Sleep apnea is a common sleep-related breathing disorder with significant cardiovascular and neurological consequences. While single-lead ECG offers a cost-effective, scalable approach for automated detection, its non-stationary and multiscale characteristics present major challenges for reliable computational modeling.
This study introduces a multi-path deep learning framework for automated sleep apnea detection from single-lead ECG. The model integrates CNN-based feature extraction, a bidirectional Transformer with hierarchical attention, GRU-based temporal modeling, and adaptive feature fusion on RR intervals and R-peak morphology. Its performance was rigorously validated via hold-out and stratified five-fold cross-validation, enhanced with ensemble learning and temporal post-processing using adaptive smoothing and median filtering.
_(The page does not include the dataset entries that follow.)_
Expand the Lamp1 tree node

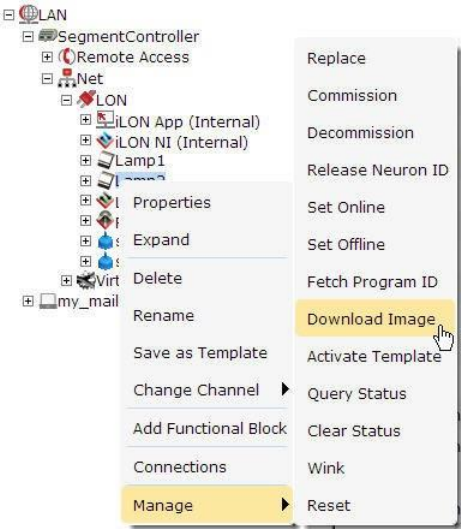(x=86, y=160)
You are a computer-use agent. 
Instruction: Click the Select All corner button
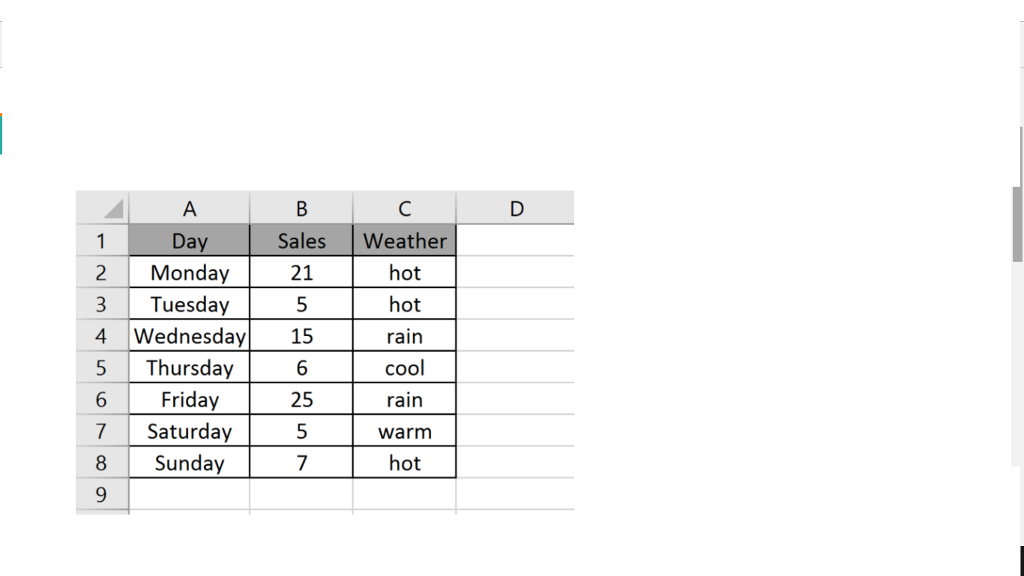click(x=102, y=208)
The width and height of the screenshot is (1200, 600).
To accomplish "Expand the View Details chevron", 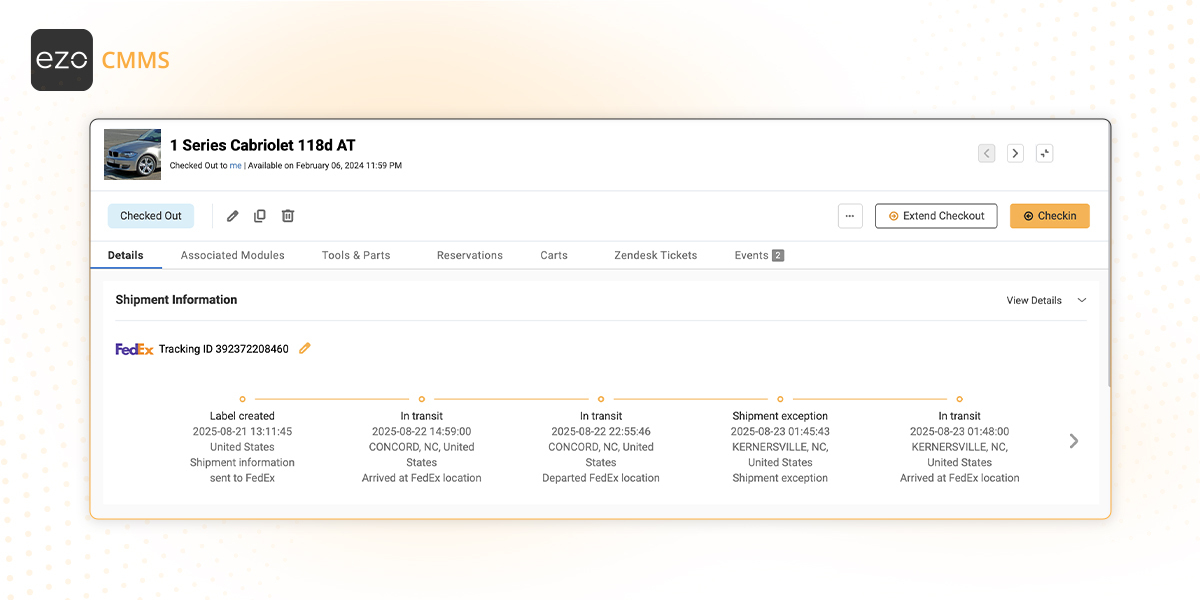I will tap(1081, 300).
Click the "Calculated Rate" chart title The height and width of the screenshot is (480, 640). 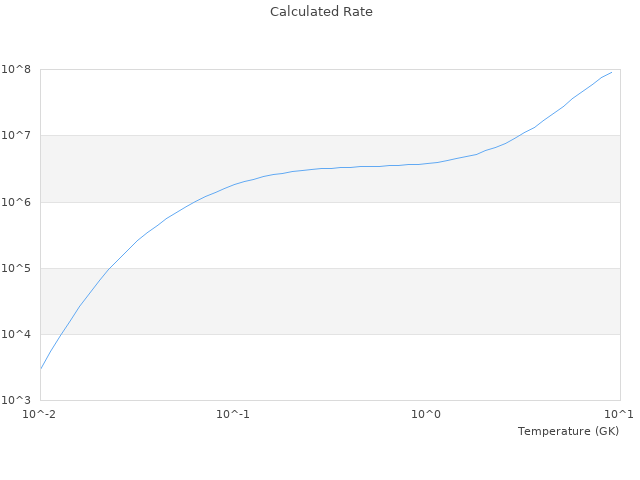321,12
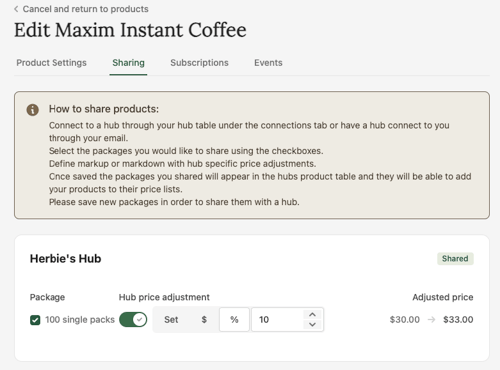Increase adjustment value with the up arrow

(x=312, y=315)
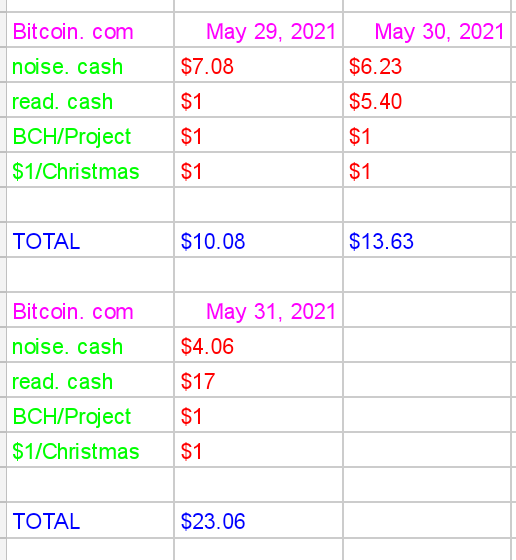Select the $10.08 total cell

point(259,240)
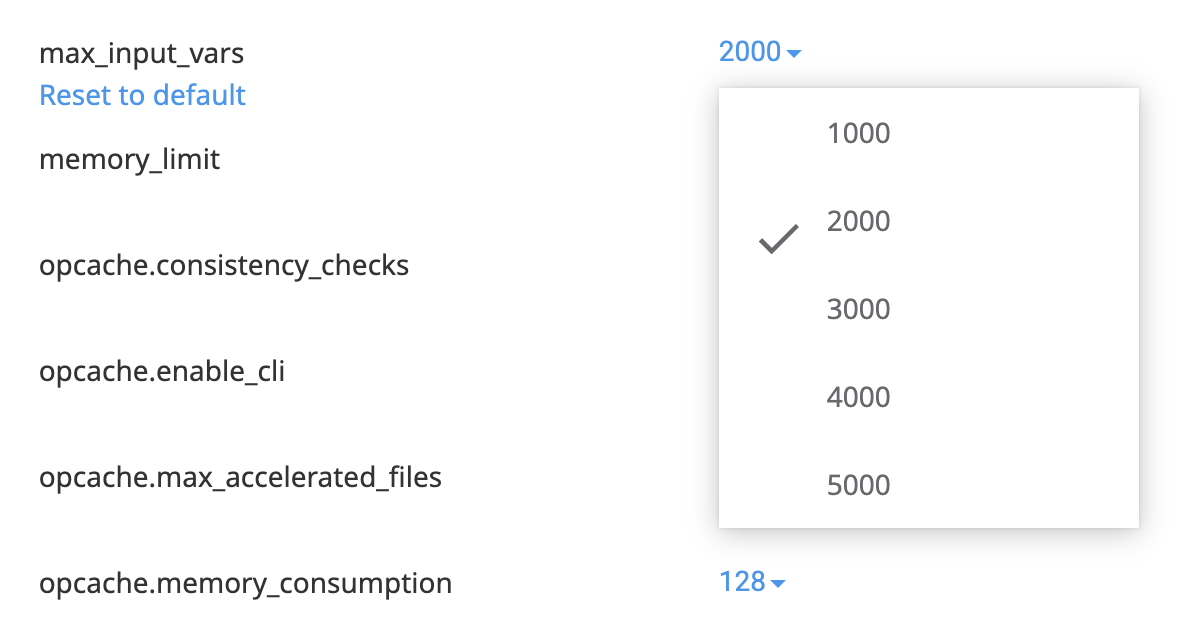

Under five-fold cross-validation, the ensemble with post-processing achieved substantial performance gains: segment-level accuracy increased from 91.78% to 92.67%, sensitivity from 88.26% to 89.43%, specificity from 93.96% to 94.68%, F1-score from 89.16% to 90.33%, Cohen's kappa from 0.8254 to 0.8443, and area under the ROC curve (AUC) from 0.9702 to 0.9774. In the hold-out evaluation, post-processing improved accuracy from 90.27% to 91.30%, sensitivity from 89.14% to 90.31%, specificity from 90.98% to 91.92%, F1-score from 87.53% to 88.83%, and Cohen's kappa from 0.7956 to 0.8171, while maintaining an AUC of 0.9648. At the per-recording level, the framework achieved perfect classification performance (100% accuracy, sensitivity, specificity, and AUC) with strong correlation to reference annotations (Pearson's r = 0.97).
These results show that combining multi-path deep learning, ensemble strategies, and domain-informed temporal post-processing enables accurate, robust, and efficient sleep apnea detection from single-lead ECG, with strong potential for clinical translation and large-scale screening.